Let $x = x ( t )$ and $y = y ( t )$ be solutions of the differential equations $\frac { \mathrm { dx } } { \mathrm { dt } } + \mathrm { ax } = 0$ and $\frac { \mathrm { dy } } { \mathrm { dt } } + $ by $= 0$ respectively, $\mathrm { a } , \mathrm { b } \in \mathrm { R }$. Given that $x ( 0 ) = 2 ; y ( 0 ) = 1$ and $3 y ( 1 ) = 2 x ( 1 )$, the value of $t$, for which $x ( t ) = y ( t )$, is:
(1) $\log _ { \frac { 2 } { 3 } } 2$
(2) $\log _ { 4 } 3$
(3) $\log _ { 3 } 4$
(4) $\log _ { \frac { 4 } { 3 } } 2$

Let $y = y ( x )$ be the solution of the differential equation $\left( x ^ { 2 } + 4 \right) ^ { 2 } d y + \left( 2 x ^ { 3 } y + 8 x y - 2 \right) d x = 0$. If $y ( 0 ) = 0$, then $y ( 2 )$ is equal to
(1) $\frac { \pi } { 32 }$
(2) $2 \pi$
(3) $\frac { \pi } { 8 }$
(4) $\frac { \pi } { 16 }$

Let $y = y ( x )$ be the solution of the differential equation $\left( 2 x \log _ { e } x \right) \frac { d y } { d x } + 2 y = \frac { 3 } { x } \log _ { e } x , x > 0$ and $y \left( e ^ { - 1 } \right) = 0$. Then, $y ( e )$ is equal to
(1) $- \frac { 3 } { \mathrm { e } }$
(2) $- \frac { 3 } { 2 e }$
(3) $- \frac { 2 } { 3 e }$
(4) $- \frac { 2 } { \mathrm { e } }$

If the solution $y ( x )$ of the given differential equation $\left( \mathrm { e } ^ { y } + 1 \right) \cos x \mathrm {~d} x + \mathrm { e } ^ { y } \sin x \mathrm {~d} y = 0$ passes through the point $\left( \frac { \pi } { 2 } , 0 \right)$, then the value of $\mathrm { e } ^ { y \left( \frac { \pi } { 6 } \right) }$ is equal to $\_\_\_\_$

For a differentiable function $f : \mathbb { R } \rightarrow \mathbb { R }$, suppose $f ^ { \prime } ( x ) = 3 f ( x ) + \alpha$, where $\alpha \in \mathbb { R } , f ( 0 ) = 1$ and $\lim _ { x \rightarrow - \infty } f ( x ) = 7$. Then $9 f \left( - \log _ { \mathrm { e } } 3 \right)$ is equal to $\_\_\_\_$

If the solution curve $y = y ( x )$ of the differential equation $\left( 1 + y ^ { 2 } \right) \left( 1 + \log _ { e } x \right) d x + x d y = 0 , x > 0$ passes through the point $( 1,1 )$ and $y ( e ) = \frac { \alpha - \tan \left( \frac { 3 } { 2 } \right) } { \beta + \tan \left( \frac { 3 } { 2 } \right) }$, then $\alpha + 2 \beta$ is

If the solution curve, of the differential equation $\frac { d y } { d x } = \frac { x + y - 2 } { x - y }$ passing through the point $( 2,1 )$ is $\tan ^ { - 1 } \frac { y - 1 } { x - 1 } - \frac { 1 } { \beta } \log _ { e } \alpha + \frac { y - 1 } { x - 1 } ^ { 2 } = \log _ { e } x - 1$, then $5 \beta + \alpha$ is equal to $\_\_\_\_$.

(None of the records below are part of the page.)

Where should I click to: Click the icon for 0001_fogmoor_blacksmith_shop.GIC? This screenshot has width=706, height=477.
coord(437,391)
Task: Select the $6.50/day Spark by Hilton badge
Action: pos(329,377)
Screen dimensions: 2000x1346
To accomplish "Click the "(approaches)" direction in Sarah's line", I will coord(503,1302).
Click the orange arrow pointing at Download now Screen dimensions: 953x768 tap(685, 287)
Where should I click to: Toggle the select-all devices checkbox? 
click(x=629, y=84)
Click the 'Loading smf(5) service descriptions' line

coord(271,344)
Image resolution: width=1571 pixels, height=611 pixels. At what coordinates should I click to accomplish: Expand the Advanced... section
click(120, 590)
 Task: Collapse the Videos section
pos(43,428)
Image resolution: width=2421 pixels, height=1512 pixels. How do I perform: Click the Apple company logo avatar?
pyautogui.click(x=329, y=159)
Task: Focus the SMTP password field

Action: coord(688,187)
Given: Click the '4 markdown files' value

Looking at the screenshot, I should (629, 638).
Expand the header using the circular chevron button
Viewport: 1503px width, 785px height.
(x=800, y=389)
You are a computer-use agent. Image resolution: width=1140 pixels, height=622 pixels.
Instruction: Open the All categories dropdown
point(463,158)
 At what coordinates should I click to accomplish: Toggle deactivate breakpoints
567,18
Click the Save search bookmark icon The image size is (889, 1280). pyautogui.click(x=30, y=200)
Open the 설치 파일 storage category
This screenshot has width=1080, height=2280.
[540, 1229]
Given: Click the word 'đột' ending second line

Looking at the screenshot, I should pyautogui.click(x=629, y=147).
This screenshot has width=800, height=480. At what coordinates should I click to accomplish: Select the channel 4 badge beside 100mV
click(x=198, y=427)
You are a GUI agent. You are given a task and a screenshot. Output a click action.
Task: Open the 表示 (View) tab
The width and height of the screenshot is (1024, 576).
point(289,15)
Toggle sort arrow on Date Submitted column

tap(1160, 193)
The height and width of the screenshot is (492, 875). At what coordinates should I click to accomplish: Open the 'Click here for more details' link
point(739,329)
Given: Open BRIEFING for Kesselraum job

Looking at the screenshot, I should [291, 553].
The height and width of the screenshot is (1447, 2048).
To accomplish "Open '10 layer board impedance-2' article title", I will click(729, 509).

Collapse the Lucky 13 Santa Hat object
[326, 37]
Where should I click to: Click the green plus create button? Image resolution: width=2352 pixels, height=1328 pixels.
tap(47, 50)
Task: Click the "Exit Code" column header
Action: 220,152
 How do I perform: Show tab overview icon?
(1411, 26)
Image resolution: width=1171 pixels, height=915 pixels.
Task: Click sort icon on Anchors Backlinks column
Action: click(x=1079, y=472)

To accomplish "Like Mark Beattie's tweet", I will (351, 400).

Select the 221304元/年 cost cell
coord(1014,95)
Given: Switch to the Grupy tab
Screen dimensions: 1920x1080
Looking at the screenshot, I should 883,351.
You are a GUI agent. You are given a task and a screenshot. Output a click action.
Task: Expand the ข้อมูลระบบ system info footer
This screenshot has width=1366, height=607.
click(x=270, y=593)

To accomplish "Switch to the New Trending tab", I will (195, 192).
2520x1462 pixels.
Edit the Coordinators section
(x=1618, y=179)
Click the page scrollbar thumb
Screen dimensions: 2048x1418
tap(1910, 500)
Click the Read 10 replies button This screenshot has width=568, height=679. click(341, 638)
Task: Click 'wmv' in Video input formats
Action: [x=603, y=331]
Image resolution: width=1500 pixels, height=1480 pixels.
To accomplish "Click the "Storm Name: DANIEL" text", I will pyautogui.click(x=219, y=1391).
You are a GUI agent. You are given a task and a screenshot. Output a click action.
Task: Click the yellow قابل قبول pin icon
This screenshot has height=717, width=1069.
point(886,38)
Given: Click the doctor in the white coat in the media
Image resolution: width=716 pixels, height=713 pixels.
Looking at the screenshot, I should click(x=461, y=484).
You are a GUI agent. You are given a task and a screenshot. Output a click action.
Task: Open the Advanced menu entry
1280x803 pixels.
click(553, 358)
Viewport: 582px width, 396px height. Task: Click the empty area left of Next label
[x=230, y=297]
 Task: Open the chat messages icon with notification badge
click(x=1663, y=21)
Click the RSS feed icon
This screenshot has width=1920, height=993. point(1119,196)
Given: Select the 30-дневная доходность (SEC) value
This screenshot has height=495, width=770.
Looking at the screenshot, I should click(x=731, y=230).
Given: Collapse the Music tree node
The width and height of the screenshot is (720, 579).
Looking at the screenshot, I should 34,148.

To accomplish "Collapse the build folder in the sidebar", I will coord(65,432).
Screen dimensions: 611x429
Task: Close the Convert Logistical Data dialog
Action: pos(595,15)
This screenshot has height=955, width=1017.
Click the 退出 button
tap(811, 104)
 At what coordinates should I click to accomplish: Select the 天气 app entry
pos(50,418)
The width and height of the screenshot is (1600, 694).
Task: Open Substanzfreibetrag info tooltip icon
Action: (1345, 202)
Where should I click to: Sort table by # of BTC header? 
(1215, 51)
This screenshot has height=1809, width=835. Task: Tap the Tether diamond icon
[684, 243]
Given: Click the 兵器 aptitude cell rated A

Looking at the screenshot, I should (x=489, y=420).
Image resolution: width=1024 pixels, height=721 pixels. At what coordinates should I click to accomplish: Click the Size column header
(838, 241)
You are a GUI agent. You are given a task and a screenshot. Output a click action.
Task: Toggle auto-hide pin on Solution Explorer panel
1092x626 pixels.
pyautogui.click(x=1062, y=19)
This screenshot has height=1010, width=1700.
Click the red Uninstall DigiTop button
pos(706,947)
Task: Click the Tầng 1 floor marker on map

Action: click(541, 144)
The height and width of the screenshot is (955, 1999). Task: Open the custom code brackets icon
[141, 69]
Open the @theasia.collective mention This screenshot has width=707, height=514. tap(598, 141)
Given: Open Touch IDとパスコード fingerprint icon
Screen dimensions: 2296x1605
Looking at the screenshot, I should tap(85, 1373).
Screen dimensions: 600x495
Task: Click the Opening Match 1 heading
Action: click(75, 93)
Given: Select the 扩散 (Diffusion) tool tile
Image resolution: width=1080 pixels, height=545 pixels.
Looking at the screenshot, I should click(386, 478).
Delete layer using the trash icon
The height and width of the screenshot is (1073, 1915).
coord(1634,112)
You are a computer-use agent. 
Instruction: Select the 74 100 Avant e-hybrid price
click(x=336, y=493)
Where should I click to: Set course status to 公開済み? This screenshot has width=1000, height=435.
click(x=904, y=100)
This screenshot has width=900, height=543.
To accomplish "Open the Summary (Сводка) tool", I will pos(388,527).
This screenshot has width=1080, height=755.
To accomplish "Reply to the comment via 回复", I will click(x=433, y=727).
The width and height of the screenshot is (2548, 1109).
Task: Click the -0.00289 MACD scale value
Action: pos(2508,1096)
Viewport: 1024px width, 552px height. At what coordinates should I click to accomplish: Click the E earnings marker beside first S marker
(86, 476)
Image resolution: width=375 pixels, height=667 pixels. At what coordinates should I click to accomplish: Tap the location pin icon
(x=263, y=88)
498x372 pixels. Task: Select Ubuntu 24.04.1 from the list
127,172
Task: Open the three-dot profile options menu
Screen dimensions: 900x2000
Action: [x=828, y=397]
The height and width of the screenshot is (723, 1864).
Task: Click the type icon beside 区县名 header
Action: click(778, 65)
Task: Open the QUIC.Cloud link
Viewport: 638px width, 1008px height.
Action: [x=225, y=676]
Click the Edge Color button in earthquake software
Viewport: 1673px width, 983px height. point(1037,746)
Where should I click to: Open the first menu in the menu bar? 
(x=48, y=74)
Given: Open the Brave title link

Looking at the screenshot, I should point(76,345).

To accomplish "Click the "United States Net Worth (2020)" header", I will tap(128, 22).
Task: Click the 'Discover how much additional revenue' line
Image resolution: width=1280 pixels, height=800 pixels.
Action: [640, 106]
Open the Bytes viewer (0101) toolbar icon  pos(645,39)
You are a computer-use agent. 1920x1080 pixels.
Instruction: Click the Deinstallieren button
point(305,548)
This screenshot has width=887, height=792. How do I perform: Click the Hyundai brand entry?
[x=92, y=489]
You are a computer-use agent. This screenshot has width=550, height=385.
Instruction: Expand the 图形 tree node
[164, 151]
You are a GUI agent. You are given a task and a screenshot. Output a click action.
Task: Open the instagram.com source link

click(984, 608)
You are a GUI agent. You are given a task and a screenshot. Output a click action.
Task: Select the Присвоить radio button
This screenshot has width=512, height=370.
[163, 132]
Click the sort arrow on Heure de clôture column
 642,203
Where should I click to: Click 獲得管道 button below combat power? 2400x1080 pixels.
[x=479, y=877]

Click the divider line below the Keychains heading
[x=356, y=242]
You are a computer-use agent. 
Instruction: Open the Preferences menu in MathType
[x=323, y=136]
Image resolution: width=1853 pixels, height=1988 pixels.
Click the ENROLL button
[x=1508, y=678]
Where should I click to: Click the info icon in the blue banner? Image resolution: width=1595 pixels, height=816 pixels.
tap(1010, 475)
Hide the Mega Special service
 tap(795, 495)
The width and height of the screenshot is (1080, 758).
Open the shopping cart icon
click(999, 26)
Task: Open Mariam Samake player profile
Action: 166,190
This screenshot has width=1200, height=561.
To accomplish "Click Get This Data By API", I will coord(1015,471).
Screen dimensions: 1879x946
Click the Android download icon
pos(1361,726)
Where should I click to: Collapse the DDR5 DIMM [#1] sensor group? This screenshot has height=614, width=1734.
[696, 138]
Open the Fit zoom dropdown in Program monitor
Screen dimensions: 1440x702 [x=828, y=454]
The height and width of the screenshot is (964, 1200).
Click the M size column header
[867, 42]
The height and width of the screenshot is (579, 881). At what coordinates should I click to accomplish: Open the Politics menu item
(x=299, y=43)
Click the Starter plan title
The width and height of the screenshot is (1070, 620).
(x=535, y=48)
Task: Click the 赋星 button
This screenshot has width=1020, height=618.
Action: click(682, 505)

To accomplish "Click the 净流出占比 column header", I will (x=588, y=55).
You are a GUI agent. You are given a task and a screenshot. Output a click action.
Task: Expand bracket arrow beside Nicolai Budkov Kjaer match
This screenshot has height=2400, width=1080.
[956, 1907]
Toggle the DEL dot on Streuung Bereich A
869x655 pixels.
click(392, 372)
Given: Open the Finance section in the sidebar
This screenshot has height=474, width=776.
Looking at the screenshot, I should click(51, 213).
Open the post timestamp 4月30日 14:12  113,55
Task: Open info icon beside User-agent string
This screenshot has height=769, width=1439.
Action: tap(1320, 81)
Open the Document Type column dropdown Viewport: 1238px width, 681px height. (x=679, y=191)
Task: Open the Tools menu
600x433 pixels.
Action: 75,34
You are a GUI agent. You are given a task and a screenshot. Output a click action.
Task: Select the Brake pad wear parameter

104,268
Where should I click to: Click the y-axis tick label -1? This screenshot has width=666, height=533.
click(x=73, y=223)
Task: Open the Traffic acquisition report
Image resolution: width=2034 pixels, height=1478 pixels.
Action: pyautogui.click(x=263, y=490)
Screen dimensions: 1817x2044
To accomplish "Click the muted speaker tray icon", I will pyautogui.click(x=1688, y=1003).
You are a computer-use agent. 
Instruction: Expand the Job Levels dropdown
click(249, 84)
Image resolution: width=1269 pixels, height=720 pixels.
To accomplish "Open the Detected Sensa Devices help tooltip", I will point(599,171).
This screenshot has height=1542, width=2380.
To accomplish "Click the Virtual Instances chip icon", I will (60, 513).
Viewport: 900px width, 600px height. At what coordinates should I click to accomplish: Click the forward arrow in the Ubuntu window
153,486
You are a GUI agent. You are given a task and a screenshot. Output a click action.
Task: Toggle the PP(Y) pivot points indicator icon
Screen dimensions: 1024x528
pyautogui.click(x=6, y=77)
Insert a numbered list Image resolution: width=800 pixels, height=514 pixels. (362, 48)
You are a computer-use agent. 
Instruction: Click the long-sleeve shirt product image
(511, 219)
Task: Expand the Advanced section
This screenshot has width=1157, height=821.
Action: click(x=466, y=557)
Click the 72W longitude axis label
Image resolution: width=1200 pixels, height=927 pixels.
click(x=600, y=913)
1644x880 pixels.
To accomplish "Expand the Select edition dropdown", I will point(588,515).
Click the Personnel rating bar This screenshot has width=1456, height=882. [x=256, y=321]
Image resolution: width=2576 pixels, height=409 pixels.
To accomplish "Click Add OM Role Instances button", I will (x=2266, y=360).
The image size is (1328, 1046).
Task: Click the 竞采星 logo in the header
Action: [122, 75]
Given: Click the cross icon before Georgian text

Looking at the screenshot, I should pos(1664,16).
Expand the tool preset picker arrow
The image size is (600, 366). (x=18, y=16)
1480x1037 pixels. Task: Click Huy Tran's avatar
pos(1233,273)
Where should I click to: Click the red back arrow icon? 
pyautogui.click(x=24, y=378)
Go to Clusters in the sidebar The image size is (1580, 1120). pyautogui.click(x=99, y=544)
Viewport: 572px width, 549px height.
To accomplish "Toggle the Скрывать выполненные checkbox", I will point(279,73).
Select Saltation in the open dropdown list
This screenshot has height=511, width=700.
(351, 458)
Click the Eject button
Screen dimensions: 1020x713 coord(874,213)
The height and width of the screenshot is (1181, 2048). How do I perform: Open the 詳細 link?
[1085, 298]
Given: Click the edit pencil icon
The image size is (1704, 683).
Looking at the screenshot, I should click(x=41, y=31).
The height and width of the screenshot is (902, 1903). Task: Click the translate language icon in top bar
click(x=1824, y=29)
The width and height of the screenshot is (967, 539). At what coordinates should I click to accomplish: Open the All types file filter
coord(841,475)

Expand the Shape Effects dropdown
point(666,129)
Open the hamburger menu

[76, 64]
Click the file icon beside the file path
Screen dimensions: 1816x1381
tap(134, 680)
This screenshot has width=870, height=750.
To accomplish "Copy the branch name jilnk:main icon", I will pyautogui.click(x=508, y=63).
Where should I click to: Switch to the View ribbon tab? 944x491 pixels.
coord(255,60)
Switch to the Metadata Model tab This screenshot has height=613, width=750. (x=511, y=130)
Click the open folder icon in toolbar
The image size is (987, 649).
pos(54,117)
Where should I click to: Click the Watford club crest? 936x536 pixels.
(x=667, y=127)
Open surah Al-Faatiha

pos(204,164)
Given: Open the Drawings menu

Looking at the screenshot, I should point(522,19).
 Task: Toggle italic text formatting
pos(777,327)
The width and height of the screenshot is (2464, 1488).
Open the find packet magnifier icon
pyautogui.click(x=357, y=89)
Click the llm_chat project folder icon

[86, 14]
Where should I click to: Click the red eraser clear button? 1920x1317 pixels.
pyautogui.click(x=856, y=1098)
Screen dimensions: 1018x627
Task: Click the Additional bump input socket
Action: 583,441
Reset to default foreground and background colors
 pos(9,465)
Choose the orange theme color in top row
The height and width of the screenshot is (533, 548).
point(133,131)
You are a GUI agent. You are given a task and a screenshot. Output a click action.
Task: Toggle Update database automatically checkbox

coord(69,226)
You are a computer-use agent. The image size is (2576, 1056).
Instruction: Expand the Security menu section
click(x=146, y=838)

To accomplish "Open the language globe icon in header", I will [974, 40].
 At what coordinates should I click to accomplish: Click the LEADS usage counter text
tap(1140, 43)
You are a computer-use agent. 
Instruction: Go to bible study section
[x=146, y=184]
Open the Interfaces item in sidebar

Let $y = y ( x )$ be the solution of the differential equation $\frac { \mathrm { d } y } { \mathrm {~d} x } + \frac { 2 x } { \left( 1 + x ^ { 2 } \right) ^ { 2 } } y = x \mathrm { e } ^ { \frac { 1 } { \left( 1 + x ^ { 2 } \right) } } ; y ( 0 ) = 0$. Then the area enclosed by the curve $f ( x ) = y ( x ) \mathrm { e } ^ { - \frac { 1 } { \left( 1 + x ^ { 2 } \right) } }$ and the line $y - x = 4$ is $\_\_\_\_$

Let $x = x ( y )$ be the solution of the differential equation $y ^ { 2 } \mathrm {~d} x + \left( x - \frac { 1 } { y } \right) \mathrm { d } y = 0$. If $x ( 1 ) = 1$, then $x \left( \frac { 1 } { 2 } \right)$ is :
(1) $\frac { 1 } { 2 } + \mathrm { e }$
(2) $3 + e$
(3) $3 - e$
(4) $\frac { 3 } { 2 } + e$

If for the solution curve $y = f ( x )$ of the differential equation $\frac { \mathrm { d } y } { \mathrm {~d} x } + ( \tan x ) y = \frac { 2 + \sec x } { ( 1 + 2 \sec x ) ^ { 2 } }$, $x \in \left( \frac { - \pi } { 2 } , \frac { \pi } { 2 } \right) , f \left( \frac { \pi } { 3 } \right) = \frac { \sqrt { 3 } } { 10 }$, then $f \left( \frac { \pi } { 4 } \right)$ is equal to :
(1) $\frac { \sqrt { 3 } + 1 } { 10 ( 4 + \sqrt { 3 } ) }$
(2) $\frac { 5 - \sqrt { 3 } } { 2 \sqrt { 2 } }$
(3) $\frac { 9 \sqrt { 3 } + 3 } { 10 ( 4 + \sqrt { 3 } ) }$
(4) $\frac { 4 - \sqrt { 2 } } { 14 }$

Let $x = x ( y )$ be the solution of the differential equation $y = \left( x - y \frac { \mathrm {~d} x } { \mathrm {~d} y } \right) \sin \left( \frac { x } { y } \right) , y > 0$ and $x ( 1 ) = \frac { \pi } { 2 }$. Then $\cos ( x ( 2 ) )$ is equal to :
(1) $1 - 2 \left( \log _ { e } 2 \right) ^ { 2 }$
(2) $1 - 2 \left( \log _ { \mathrm { e } } 2 \right)$
(3) $2 \left( \log _ { e } 2 \right) - 1$
(4) $2 \left( \log _ { e } 2 \right) ^ { 2 } - 1$

If $x = f ( y )$ is the solution of the differential equation $\left( 1 + y ^ { 2 } \right) + \left( x - 2 \mathrm { e } ^ { \tan ^ { - 1 } y } \right) \frac { \mathrm { d } y } { \mathrm {~d} x } = 0 , y \in \left( - \frac { \pi } { 2 } , \frac { \pi } { 2 } \right)$ with $f ( 0 ) = 1$, then $f \left( \frac { 1 } { \sqrt { 3 } } \right)$ is equal to :
(1) $e ^ { \pi / 12 }$
(2) $e ^ { \pi / 4 }$
(3) $e ^ { \pi / 3 }$
(4) $e ^ { \pi / 6 }$